Background : In VBA, 'InStrRev' function can be called without or with named parameters.

    'Call without named parameters

     Call InStrRev("AB", "B")                   'No compiler error  
     i = InStrRev("AB", "B")                    'No compiler error

    'Call with named parameters

     Call InStrRev(StringCheck:="AB", StringMatch:="B") 'No compiler error
     i = InStrRev(StringCheck:="AB", StringMatch:="B")  'No compiler error

Concern : In VBA, the compiler returns "Expected: list separator" error if 'InStr' function :

  • Is called with named parameters and
  • Its return value is assigned to a variable

    'Call without named parameters
    
     Call InStr("AB", "B")                   'No compiler error  
     i = InStr("AB", "B")                    'No compiler error
    
    'Call with named parameters
    
     Call InStr(String1:="AB", String2:="B") 'No compiler error
     i = InStr(String1:="AB", String2:="B")  'Compiler error : "Expected: list separator"
    

Question : Why does VBA compiler error occur when 'Instr' function is used with named parameters and its return value is assigned to a variable ? Is it a limitation of the language or a compiler bug ?

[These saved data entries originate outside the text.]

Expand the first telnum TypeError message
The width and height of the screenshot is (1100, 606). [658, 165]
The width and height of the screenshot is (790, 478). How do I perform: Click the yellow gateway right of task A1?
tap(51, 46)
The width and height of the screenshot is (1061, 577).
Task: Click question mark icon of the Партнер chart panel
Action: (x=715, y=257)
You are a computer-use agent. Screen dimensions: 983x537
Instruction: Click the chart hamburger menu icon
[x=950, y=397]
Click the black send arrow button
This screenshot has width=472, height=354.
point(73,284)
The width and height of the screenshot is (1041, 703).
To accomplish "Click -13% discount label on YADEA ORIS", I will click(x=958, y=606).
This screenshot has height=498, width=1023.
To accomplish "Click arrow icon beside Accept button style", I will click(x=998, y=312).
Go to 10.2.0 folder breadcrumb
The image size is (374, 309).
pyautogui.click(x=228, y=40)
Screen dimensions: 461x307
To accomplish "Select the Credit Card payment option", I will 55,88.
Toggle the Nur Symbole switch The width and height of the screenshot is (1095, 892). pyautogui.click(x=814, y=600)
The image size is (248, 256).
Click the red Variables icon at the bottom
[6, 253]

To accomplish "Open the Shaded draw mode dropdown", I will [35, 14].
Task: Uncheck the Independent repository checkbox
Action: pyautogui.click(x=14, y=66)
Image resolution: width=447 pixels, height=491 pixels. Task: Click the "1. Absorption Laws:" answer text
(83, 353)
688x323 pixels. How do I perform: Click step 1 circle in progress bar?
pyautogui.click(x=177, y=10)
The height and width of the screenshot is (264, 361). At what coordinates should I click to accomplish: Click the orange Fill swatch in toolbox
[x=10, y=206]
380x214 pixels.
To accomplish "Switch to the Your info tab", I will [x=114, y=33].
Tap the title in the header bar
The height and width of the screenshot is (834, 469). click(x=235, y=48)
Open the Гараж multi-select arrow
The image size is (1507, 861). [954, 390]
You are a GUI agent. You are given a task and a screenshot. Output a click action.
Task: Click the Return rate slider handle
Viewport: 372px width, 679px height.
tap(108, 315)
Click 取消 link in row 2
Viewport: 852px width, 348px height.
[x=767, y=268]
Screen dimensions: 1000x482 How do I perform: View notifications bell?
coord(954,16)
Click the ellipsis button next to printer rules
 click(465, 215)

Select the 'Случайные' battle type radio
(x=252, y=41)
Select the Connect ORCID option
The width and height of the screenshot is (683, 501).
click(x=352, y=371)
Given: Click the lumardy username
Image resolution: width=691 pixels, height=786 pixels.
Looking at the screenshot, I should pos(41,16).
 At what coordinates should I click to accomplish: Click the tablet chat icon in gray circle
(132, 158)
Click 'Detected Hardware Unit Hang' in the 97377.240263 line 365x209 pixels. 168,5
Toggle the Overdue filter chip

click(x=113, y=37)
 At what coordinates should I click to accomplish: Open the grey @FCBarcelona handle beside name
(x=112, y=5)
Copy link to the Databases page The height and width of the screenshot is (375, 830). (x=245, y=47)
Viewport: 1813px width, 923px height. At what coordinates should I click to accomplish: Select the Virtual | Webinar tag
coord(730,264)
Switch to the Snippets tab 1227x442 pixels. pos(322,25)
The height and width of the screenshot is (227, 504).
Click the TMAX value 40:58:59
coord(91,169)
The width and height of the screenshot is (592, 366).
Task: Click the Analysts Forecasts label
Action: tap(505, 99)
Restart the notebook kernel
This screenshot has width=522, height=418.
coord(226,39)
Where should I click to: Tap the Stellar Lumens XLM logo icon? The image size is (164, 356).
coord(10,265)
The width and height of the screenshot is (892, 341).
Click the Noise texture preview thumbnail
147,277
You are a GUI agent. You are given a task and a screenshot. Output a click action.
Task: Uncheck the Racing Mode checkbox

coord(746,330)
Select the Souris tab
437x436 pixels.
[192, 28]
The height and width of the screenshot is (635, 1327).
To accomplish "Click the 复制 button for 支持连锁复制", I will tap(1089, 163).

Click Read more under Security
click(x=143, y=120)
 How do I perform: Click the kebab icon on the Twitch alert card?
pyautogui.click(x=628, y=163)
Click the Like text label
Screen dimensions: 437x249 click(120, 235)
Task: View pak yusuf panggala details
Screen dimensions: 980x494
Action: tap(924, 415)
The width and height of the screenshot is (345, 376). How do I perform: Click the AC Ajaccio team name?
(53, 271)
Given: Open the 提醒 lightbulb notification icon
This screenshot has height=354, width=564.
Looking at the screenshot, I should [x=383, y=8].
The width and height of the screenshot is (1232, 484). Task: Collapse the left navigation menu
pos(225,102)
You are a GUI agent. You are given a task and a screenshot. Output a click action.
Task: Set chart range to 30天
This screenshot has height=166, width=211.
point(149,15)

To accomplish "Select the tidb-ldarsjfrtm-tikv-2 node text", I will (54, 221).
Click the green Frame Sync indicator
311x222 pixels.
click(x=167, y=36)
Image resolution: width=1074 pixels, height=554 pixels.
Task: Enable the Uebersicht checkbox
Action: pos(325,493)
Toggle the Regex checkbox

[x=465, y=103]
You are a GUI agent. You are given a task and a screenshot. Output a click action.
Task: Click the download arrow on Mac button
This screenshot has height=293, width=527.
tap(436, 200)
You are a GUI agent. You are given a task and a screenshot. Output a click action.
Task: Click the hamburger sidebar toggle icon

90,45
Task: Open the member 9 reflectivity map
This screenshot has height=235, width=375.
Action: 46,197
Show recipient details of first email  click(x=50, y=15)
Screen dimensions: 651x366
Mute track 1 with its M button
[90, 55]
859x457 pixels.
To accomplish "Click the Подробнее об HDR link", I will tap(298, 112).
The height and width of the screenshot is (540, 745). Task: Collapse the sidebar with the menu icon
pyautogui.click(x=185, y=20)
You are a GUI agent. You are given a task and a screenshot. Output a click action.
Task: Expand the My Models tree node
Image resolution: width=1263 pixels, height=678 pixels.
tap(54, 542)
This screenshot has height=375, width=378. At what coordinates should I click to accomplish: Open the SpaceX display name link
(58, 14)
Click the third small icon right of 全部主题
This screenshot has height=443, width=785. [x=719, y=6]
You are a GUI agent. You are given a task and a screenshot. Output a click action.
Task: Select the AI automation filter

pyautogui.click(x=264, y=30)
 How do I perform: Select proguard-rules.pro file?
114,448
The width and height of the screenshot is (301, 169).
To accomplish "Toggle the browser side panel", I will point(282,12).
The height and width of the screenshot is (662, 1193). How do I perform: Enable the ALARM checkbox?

Reference : VBA editor screenshot for 'InstrRev' and 'Instr' functions tool tips. Differences are highlighted in red.

Comparison of '*InstrRev*' and '*Instr*' functions tips in VBA editor

Remark : 'String1' & 'String2' are optional arguments for 'InStr' function according to above screenshot tooltip square brackets. However, they are required, as mentioned in below answer and in Visual Basic language reference : https://msdn.microsoft.com/EN-US/library/office/gg264811.aspx

Suspensory answered 30/1, 2016 at 9:43 Comment(1)
Good question, same behaviour in VB6.Capybara
C
3

InStr is odd in that its first argument (Start) is optional, but its subsequent String1/String2 arguments are not (despite the [] in the tooltip) - If they were optional InStr(1) would parse but it does not and generates the same error you see.

Specifically its odd because VBA disallows this; the rule there is that non-optional arguments cannot follow optional arguments, which makes sense as there would be cases when the compiler could not match up the arguments to what the function expected. This also forces all of its arguments to be variants.

VB6/A has a lot of baggage carried over from QBASIC, and that language (which iirc did not allow user defined optional arguments) has exactly the same signature for its INSTR() so I assume the behaviour you see is an artifact of the special parsing rules that must exist for calls to InStr.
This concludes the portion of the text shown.